**Input rows**
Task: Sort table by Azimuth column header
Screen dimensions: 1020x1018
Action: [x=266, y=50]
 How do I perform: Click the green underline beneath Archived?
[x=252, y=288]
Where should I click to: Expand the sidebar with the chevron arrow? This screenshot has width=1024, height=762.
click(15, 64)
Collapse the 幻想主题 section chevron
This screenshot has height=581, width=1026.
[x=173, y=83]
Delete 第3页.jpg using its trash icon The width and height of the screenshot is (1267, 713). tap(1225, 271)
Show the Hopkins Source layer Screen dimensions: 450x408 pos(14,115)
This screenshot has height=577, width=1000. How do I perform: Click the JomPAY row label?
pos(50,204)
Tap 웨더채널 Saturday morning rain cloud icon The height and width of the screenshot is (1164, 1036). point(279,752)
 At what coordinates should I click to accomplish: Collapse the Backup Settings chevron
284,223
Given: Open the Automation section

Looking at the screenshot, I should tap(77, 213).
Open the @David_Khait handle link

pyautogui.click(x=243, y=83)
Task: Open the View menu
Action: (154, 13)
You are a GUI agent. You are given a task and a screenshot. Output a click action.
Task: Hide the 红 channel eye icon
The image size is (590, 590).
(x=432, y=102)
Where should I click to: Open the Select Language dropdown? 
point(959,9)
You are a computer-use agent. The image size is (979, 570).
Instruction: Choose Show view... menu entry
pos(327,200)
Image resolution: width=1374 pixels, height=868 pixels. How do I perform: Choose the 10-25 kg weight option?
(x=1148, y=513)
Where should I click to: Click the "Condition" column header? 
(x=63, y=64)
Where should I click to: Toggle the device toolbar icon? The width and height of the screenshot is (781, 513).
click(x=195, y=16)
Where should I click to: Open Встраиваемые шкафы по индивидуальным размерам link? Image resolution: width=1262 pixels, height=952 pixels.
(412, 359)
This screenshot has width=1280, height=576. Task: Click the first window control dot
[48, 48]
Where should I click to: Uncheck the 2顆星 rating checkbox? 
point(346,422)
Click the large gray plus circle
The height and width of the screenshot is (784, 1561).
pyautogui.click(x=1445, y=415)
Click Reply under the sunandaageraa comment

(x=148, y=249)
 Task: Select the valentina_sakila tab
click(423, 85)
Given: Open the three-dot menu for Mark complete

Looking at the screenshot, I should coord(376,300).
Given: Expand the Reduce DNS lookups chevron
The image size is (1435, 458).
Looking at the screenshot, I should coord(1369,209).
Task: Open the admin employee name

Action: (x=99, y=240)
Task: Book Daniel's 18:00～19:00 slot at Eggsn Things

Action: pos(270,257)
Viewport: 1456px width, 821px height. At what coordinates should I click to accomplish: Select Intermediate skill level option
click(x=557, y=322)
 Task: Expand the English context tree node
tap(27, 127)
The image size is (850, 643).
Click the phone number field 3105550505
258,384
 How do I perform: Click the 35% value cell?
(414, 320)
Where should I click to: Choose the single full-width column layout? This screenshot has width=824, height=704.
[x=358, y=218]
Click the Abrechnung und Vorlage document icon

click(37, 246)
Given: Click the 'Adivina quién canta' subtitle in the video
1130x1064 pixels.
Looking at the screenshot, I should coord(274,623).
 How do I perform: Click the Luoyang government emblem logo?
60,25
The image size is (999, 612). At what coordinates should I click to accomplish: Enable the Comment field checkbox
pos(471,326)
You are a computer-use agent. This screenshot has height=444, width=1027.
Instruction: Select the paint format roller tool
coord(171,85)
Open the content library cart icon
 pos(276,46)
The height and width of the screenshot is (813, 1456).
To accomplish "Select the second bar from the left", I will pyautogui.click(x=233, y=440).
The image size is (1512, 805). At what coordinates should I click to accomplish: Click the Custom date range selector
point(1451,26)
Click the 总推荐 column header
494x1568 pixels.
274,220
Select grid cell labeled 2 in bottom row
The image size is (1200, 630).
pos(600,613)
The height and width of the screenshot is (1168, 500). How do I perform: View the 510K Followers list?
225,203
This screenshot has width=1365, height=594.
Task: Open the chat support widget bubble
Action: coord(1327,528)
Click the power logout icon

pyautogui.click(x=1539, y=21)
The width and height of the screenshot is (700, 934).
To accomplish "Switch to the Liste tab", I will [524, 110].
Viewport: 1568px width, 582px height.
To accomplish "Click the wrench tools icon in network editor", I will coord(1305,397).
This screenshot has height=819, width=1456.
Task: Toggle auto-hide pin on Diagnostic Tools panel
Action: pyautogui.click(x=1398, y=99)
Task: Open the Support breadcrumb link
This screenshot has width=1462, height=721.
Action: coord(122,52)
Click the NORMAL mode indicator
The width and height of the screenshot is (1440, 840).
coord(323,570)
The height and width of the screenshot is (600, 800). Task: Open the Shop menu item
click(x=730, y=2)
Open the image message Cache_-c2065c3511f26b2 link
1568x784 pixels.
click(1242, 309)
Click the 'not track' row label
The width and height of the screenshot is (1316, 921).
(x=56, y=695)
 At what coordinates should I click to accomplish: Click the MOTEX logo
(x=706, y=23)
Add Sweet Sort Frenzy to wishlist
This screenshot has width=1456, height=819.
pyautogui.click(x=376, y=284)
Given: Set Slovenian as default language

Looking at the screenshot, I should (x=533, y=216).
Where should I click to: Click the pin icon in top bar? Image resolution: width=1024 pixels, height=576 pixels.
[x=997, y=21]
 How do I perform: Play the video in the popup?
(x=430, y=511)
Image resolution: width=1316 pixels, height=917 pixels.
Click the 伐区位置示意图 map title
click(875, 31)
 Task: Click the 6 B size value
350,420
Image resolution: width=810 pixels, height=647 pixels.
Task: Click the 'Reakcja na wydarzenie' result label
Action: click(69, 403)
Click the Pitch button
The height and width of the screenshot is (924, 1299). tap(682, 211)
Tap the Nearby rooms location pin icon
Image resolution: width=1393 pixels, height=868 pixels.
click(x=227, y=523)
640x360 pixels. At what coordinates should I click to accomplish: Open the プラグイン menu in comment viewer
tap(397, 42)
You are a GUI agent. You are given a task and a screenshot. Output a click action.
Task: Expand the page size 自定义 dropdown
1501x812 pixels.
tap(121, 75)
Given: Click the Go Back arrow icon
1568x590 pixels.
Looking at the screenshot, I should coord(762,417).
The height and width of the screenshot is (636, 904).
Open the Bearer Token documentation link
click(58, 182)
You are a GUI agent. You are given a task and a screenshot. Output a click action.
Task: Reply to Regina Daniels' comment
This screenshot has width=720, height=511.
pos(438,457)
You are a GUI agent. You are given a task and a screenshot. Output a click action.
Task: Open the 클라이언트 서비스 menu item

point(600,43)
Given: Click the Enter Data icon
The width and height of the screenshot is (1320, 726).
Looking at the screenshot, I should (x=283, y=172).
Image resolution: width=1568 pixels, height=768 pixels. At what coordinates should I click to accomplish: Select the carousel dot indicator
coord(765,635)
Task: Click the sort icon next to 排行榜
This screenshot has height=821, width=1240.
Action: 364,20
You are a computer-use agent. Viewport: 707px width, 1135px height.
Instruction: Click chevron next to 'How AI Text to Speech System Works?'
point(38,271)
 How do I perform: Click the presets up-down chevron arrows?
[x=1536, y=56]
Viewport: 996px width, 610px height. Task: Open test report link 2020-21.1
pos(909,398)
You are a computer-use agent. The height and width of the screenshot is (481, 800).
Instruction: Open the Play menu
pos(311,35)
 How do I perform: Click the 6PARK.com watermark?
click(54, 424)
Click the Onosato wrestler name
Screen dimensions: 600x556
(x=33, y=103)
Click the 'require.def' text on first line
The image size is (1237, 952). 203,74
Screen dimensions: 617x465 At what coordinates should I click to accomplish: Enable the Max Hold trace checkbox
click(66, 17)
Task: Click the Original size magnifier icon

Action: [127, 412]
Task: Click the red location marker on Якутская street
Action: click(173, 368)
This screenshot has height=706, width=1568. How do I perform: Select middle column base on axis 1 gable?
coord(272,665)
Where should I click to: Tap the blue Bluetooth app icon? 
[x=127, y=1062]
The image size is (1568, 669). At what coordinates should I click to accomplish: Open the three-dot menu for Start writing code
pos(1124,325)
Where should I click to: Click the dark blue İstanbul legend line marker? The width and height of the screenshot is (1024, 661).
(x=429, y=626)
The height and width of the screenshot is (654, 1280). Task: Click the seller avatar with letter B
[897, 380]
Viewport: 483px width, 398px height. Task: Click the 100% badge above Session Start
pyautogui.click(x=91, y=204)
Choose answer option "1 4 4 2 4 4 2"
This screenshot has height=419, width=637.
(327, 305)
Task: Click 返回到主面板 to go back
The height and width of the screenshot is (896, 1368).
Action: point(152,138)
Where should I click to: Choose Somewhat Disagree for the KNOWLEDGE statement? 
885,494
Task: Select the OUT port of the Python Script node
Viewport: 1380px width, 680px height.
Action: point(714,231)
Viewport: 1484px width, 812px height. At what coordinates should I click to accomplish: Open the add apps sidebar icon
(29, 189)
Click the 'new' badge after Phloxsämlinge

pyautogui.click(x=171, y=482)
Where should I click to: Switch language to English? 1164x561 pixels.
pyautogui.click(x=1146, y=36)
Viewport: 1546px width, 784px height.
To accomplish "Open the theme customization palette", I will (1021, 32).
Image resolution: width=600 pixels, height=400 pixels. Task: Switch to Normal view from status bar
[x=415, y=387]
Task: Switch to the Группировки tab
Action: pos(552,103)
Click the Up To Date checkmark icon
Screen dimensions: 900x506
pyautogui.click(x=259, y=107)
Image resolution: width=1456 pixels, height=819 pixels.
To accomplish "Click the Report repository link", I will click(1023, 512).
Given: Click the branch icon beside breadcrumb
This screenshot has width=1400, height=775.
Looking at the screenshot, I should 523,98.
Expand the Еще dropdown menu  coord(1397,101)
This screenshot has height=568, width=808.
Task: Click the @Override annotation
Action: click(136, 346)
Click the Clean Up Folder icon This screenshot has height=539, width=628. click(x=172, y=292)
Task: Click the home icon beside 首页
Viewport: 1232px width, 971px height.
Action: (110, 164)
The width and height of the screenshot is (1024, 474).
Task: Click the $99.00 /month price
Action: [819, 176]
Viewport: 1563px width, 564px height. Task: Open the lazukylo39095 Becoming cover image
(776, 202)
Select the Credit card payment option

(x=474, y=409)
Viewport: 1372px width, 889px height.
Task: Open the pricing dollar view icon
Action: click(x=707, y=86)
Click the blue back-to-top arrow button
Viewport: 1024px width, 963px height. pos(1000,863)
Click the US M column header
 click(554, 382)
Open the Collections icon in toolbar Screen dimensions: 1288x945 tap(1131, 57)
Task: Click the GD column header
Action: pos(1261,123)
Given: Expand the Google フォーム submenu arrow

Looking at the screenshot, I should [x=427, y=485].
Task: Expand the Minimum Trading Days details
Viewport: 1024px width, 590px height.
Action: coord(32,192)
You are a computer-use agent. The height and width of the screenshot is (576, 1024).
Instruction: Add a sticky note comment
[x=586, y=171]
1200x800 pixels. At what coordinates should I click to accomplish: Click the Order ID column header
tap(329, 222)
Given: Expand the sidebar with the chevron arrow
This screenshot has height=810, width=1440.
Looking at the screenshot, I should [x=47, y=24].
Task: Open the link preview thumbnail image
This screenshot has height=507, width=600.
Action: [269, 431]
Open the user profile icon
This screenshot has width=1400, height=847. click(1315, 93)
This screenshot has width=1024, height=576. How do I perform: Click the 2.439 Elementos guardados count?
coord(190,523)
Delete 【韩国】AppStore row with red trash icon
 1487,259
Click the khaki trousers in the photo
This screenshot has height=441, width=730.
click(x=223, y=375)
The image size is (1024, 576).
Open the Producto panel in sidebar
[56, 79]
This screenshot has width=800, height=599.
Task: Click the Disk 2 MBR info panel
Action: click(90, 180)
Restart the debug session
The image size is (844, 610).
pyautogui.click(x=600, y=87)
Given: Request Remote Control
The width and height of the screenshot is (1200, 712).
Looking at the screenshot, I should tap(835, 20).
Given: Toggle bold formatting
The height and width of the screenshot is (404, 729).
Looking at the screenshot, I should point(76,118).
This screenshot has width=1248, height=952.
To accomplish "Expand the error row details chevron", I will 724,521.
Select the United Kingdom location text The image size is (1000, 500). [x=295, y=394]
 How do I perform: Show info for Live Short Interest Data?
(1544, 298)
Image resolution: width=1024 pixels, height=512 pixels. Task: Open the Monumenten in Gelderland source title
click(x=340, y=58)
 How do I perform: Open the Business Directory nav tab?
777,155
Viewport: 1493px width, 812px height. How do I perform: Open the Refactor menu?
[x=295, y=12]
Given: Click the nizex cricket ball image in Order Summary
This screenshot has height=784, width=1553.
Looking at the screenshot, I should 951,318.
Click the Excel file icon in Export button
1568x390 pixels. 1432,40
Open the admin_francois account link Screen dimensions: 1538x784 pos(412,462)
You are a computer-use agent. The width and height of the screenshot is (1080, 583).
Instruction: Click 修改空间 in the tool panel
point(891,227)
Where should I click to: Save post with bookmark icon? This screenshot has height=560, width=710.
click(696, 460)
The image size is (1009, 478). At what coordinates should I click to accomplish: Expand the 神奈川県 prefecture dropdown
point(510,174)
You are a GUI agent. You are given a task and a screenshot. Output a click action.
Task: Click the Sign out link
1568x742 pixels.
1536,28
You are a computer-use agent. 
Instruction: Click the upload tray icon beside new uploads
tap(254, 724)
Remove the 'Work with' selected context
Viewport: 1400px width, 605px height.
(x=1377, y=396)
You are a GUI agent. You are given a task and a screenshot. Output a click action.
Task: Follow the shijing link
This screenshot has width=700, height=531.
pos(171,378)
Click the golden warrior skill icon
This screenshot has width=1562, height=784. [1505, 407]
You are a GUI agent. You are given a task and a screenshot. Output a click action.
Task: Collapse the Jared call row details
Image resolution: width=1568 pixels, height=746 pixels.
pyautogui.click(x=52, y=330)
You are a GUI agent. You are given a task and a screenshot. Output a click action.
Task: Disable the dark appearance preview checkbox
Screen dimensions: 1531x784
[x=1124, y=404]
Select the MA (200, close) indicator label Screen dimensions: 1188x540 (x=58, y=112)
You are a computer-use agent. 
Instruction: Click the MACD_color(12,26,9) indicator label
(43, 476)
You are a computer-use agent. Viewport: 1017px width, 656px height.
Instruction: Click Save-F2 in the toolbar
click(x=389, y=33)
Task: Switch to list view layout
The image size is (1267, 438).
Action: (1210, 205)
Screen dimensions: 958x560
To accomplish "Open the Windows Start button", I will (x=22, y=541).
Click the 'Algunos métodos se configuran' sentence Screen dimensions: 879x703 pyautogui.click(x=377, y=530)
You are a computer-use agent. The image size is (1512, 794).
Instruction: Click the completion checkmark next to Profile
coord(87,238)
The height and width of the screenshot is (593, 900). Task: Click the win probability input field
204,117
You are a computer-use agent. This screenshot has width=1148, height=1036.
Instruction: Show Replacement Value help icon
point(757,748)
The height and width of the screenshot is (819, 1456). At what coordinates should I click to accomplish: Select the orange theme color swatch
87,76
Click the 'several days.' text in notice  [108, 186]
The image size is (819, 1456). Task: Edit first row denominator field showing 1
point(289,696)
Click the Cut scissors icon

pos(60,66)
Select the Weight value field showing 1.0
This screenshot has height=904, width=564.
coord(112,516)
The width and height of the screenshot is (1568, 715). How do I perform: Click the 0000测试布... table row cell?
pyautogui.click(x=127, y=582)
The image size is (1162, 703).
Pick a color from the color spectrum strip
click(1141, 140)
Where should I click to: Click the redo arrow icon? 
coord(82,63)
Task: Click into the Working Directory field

**Set problem**
Could you pull out the stretch of the material from the line containing "The height and width of the screenshot is (654, 1280)." through the line containing "Action: point(714,231)", both of those lines included, and reproduce it word for word?

**Right answer**
The height and width of the screenshot is (654, 1280). Task: Click the seller avatar with letter B
[897, 380]
Viewport: 483px width, 398px height. Task: Click the 100% badge above Session Start
pyautogui.click(x=91, y=204)
Choose answer option "1 4 4 2 4 4 2"
This screenshot has height=419, width=637.
(327, 305)
Task: Click 返回到主面板 to go back
The height and width of the screenshot is (896, 1368).
Action: point(152,138)
Where should I click to: Choose Somewhat Disagree for the KNOWLEDGE statement? 
885,494
Task: Select the OUT port of the Python Script node
Viewport: 1380px width, 680px height.
Action: point(714,231)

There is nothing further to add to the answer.